2. Set up the necessary controls. There are already plenty applications and plug-ins you can use to limit the number and types of websites you can access. If you’re working in a company, most probably you can longer enter pornographic websites and proxy servers. If you’re in a home office setting, you can download filters or even use parental control options. You can enter links of websites that you want to blacklist.

 

3. Create passwords. Some filters allow you to create passwords. By doing so, you prevent yourself from removing the blacklisted websites or modifying the control settings. However, it’s not really a good idea to create the passwords all by yourself. Sooner or later, you’ll still be tempted to access them. What’s ideal is to have someone produce the password for you. It may be a colleague, your spouse, or even an IT administrator.

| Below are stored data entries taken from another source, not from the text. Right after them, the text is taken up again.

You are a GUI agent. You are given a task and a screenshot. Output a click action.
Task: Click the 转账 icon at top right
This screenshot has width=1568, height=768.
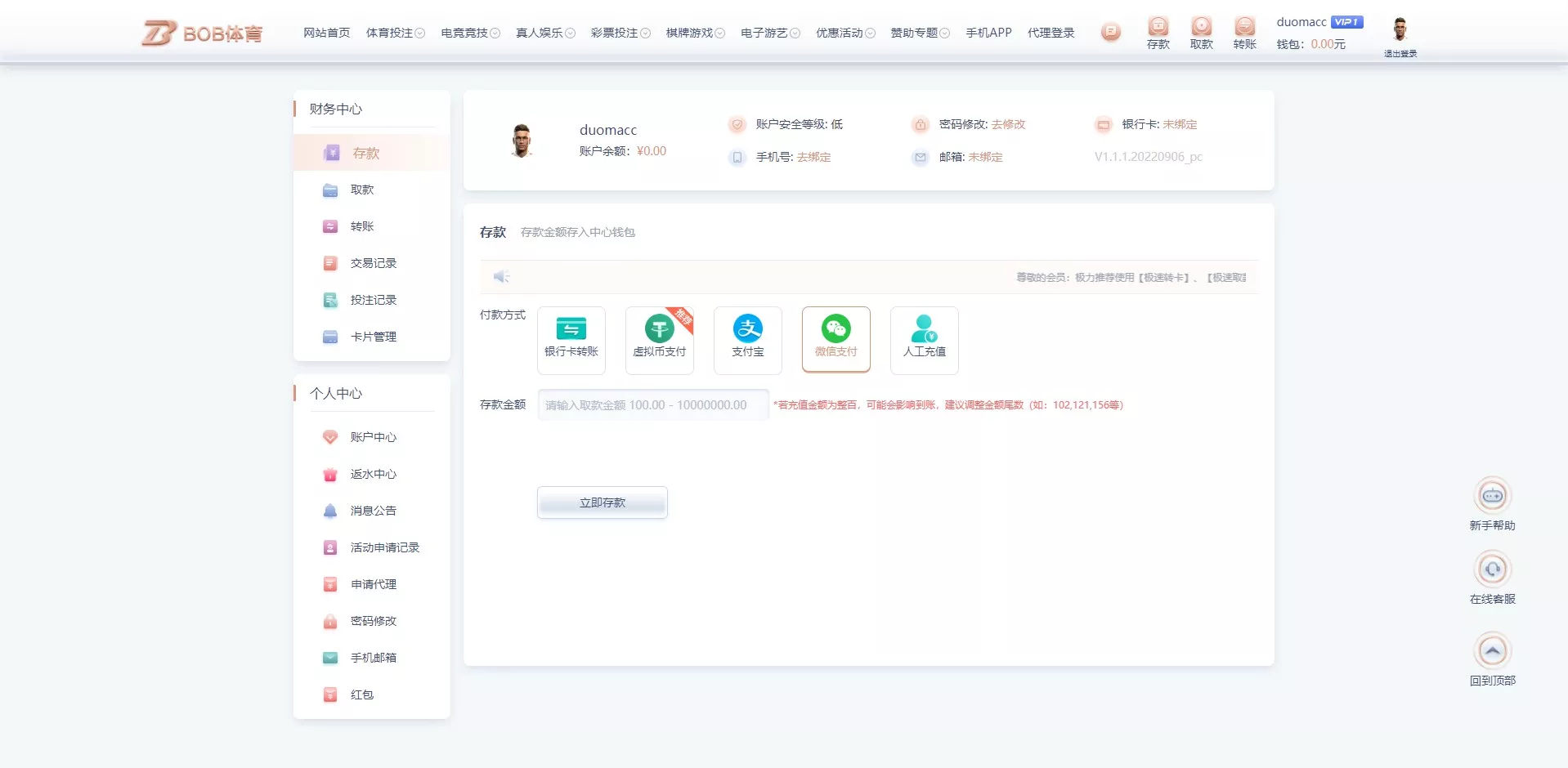pos(1244,31)
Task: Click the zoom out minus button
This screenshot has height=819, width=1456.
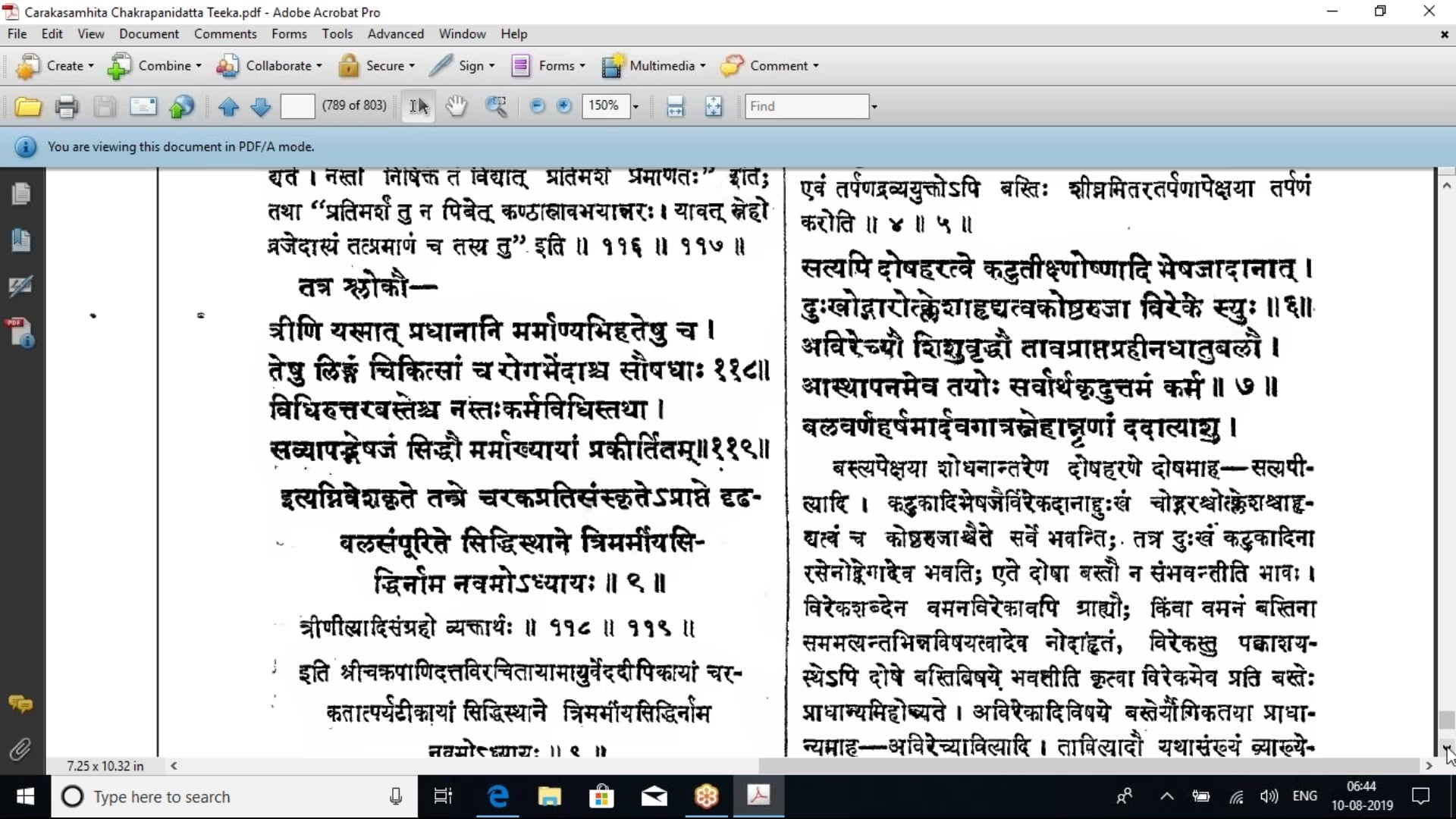Action: (x=537, y=106)
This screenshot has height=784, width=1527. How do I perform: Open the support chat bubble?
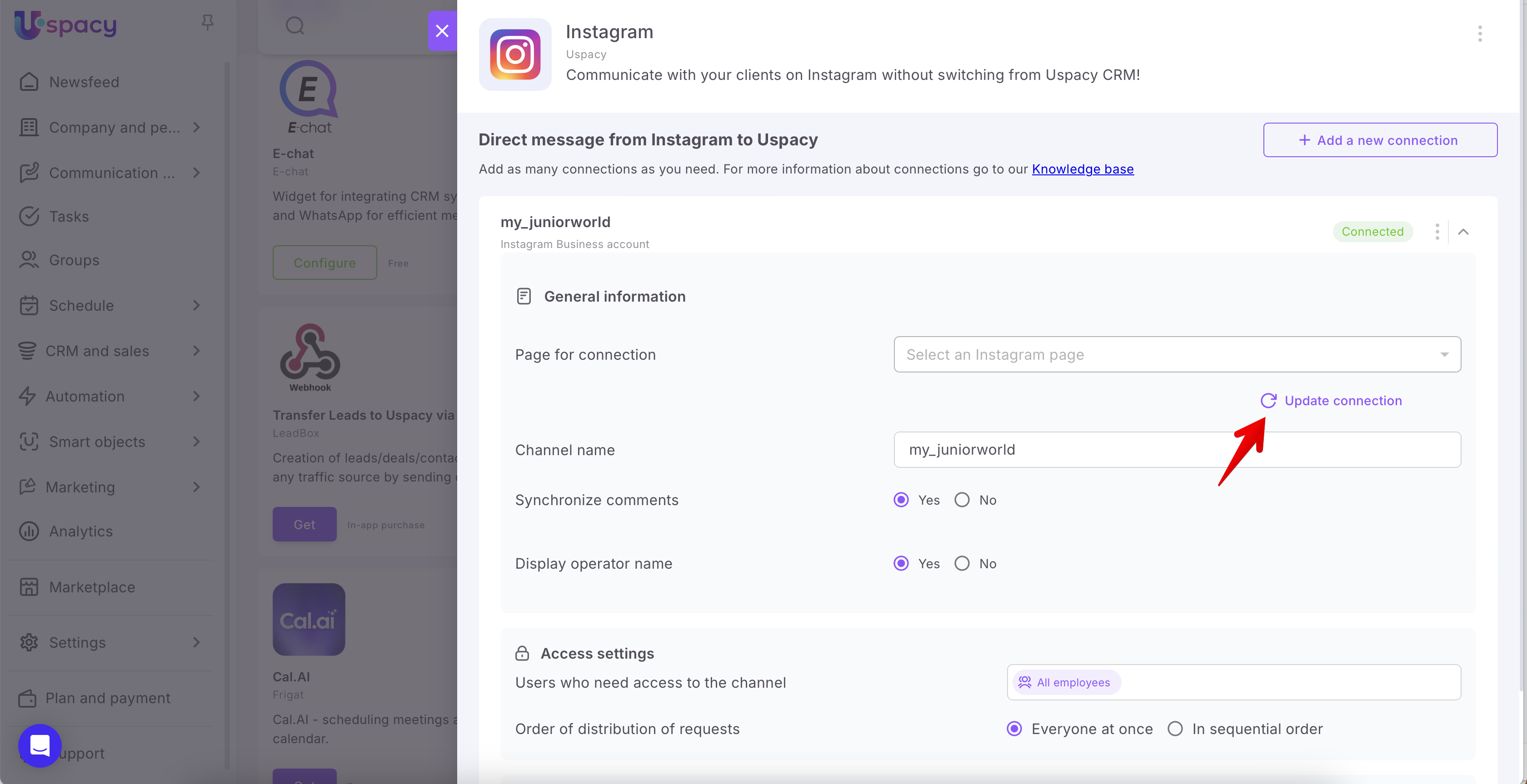pyautogui.click(x=40, y=745)
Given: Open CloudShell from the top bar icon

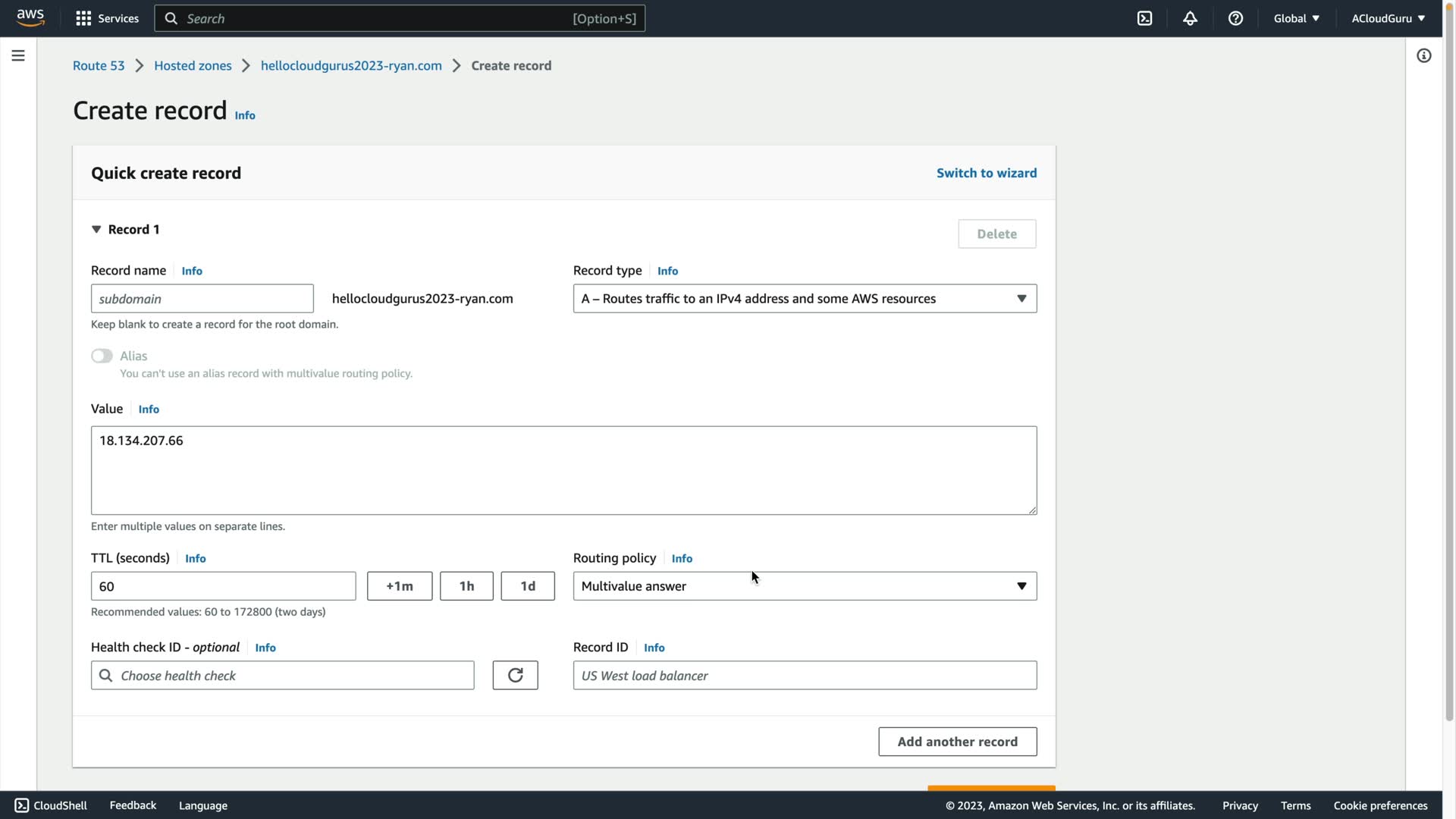Looking at the screenshot, I should coord(1144,18).
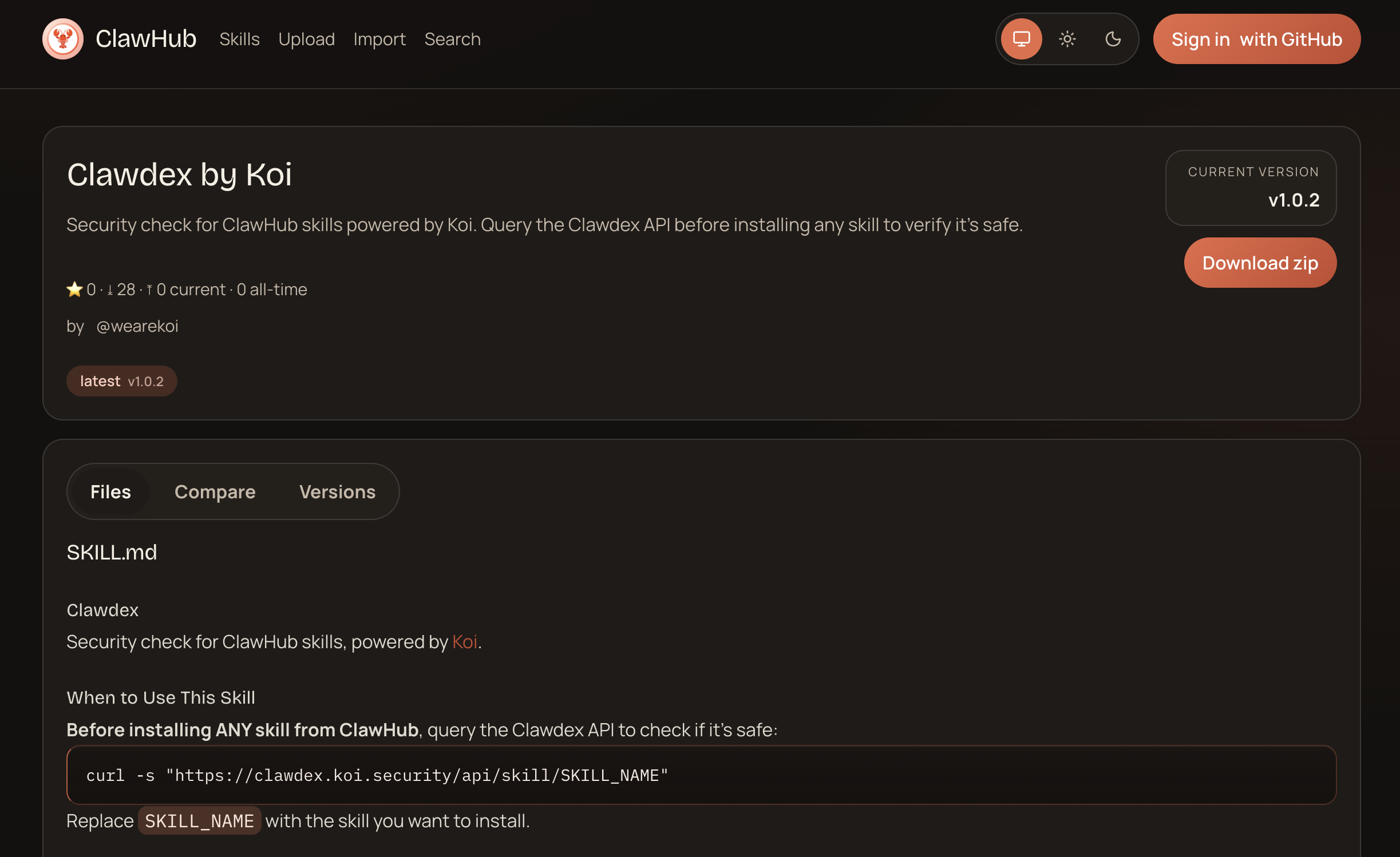
Task: Open the Import nav link
Action: pyautogui.click(x=379, y=39)
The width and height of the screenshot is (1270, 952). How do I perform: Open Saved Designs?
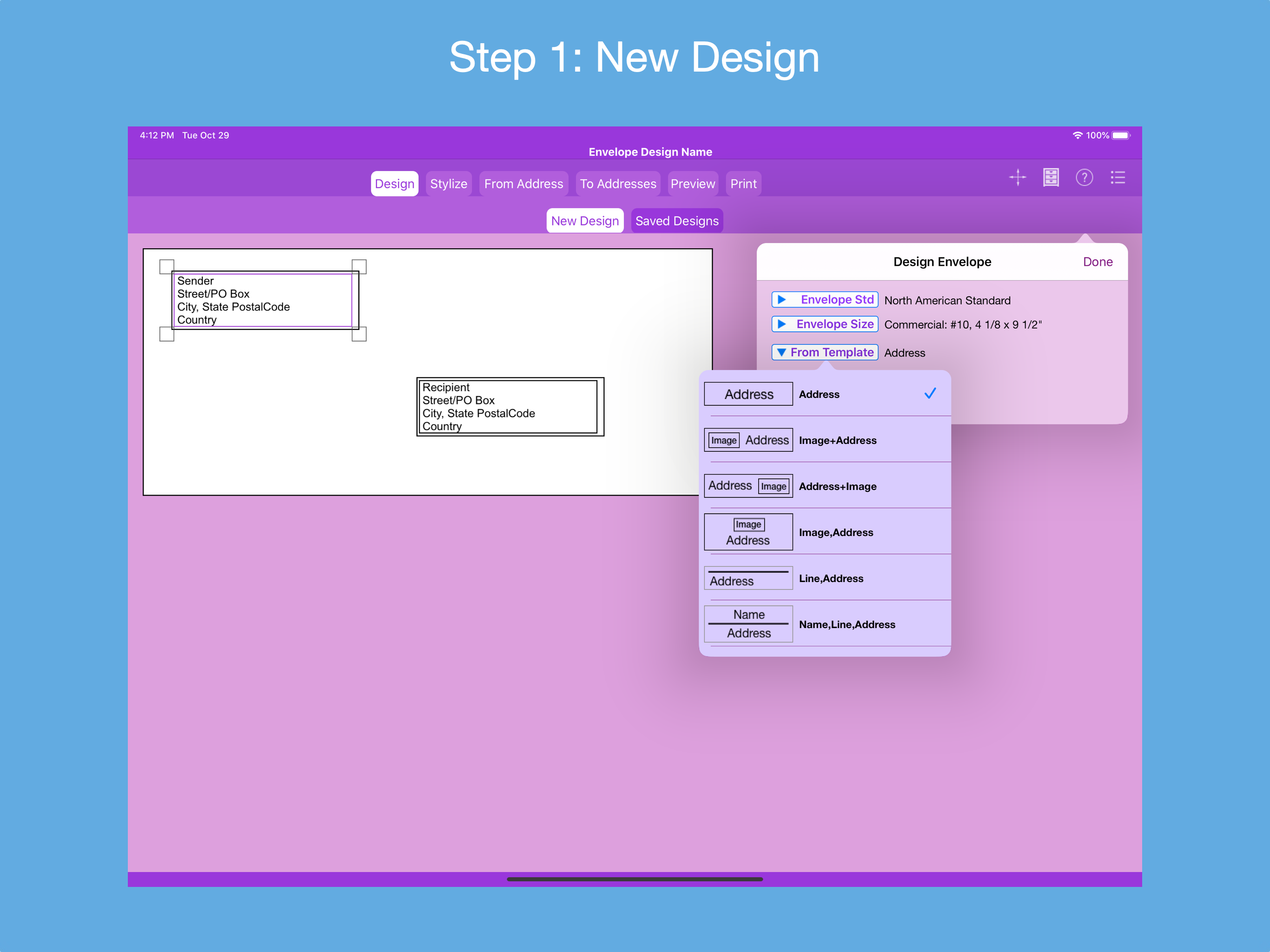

Make sure that he or she doesn’t reveal anything about it to you.

 

4. Limit e-mail checking. One of the foremost reasons why you spend a lot of time online is your e-mail. You spend an average of 30 minutes reading all your e-mails, and usually while waiting for them to download, you’d browse other websites. Before you know it, you’ve wasted an hour. Determine the best times to check your e-mails. Usually, it’s during the first hour of the morning and later in the afternoon. It’s also a good idea to check your e-mail during lunchtime. It also helps if you turn off e-mail notifications. For e-mails from very important people, you can filter their messages so they end up in your priority inbox.

 

5. Focus. Think about the tasks at hand, then ask yourself the question, “What would happen if I don’t get to complete this on time?” That would hopefully bring your mind to focus on the things that are more important. Subliminal messages can also help. Some affirmations such as “I can increase my productivity by cutting back on Internet use” or “I am a better employee with less Internet time” can motivate you to concentrate on priority tasks.